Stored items

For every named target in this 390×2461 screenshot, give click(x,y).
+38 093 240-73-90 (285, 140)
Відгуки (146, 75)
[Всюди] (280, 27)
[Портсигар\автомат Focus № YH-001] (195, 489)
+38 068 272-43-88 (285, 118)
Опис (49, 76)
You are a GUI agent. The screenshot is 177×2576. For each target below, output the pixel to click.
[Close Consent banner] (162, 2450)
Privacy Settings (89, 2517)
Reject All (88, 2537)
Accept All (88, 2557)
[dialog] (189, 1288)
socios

### PROBLEM TO WORK ON:
Check each line of the data above for the word "screenshot" and copy the ones where it is found.

### THE ANSWER:
For every named target in this 390×2461 screenshot, give click(x,y).
You are a GUI agent. The screenshot is 177×2576. For each target below, output the pixel to click.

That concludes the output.